The French are less reticent than we about atrocities committed by the Boche, because those atrocities form part of their lives. They are not tucked away in reports of Commissions, and vaguely referred to as "too awful." Later on, perhaps, we shall be unreserved in our turn. But they do not talk of them with any babbling heat or bleat or make funny little appeals to a "public opinion" that, like the Boche, has gone underground. It occurs to me that this must be because every Frenchman has his place and his chance, direct or indirect, to diminish the number of Boches still alive. Whether he lies out in a sandwich of damp earth, or sweats the big guns up the crests behind the trees, or brings the fat, loaded barges into the very heart of the city, where the shell–wagons wait, or spends his last crippled years at the harvest, he is doing his work to that end.

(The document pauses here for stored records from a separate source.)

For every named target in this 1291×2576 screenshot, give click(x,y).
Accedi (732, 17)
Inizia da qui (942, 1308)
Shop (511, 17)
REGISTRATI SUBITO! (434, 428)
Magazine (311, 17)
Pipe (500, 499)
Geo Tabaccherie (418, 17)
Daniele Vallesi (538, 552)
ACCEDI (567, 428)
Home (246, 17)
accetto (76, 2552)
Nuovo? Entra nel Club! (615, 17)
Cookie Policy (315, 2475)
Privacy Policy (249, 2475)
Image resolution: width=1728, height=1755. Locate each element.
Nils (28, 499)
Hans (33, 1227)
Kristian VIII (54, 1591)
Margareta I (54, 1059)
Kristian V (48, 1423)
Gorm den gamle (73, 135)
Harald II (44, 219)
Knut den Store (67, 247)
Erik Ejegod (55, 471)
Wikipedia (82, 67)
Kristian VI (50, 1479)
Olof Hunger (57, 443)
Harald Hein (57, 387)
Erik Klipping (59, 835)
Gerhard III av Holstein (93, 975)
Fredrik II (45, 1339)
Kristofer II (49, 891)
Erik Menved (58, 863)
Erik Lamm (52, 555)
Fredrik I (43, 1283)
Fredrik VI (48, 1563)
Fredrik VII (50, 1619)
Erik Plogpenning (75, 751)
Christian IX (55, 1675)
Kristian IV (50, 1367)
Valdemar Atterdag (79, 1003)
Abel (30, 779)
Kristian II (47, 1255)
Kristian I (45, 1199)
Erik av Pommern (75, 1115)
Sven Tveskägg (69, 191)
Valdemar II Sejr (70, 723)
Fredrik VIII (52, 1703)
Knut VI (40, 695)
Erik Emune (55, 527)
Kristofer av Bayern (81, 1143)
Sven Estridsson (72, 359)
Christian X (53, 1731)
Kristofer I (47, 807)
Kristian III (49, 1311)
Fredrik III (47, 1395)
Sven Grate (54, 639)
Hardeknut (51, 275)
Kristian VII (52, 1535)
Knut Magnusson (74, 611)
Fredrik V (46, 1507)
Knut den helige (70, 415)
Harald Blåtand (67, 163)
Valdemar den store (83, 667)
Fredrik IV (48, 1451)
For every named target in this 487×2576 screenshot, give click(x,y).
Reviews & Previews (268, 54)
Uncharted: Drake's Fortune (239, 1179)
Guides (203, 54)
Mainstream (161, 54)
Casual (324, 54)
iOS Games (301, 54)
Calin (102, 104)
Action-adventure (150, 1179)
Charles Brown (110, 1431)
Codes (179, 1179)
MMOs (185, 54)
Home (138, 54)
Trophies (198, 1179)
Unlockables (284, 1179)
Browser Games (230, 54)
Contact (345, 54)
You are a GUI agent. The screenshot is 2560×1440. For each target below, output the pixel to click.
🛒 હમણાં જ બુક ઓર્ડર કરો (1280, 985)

If he is a civilian he may—as he does—say things about his Government, which, after all, is very like other popular governments. (A lifetime spent in watching how the cat jumps does not make lion–tamers.) But there is very little human rubbish knocking about France to hinder work or darken counsel. Above all, there is a thing called the Honour of Civilization, to which France is attached. The meanest man feels that he, in his place, is permitted to help uphold it, and, I think, bears himself, therefore, with new dignity.

A CONTRAST IN TYPES

This is written in a garden of smooth turf, under a copper beech, beside a glassy mill–stream, where soldiers of Alpine regiments are writing letters home, while the guns shout up and down the narrow valleys.

A great wolf–hound, who considers himself in charge of the old–fashioned farmhouse, cannot understand why his master, aged six, should be sitting on the knees of the Marechal des Logis, the iron man who drives the big car.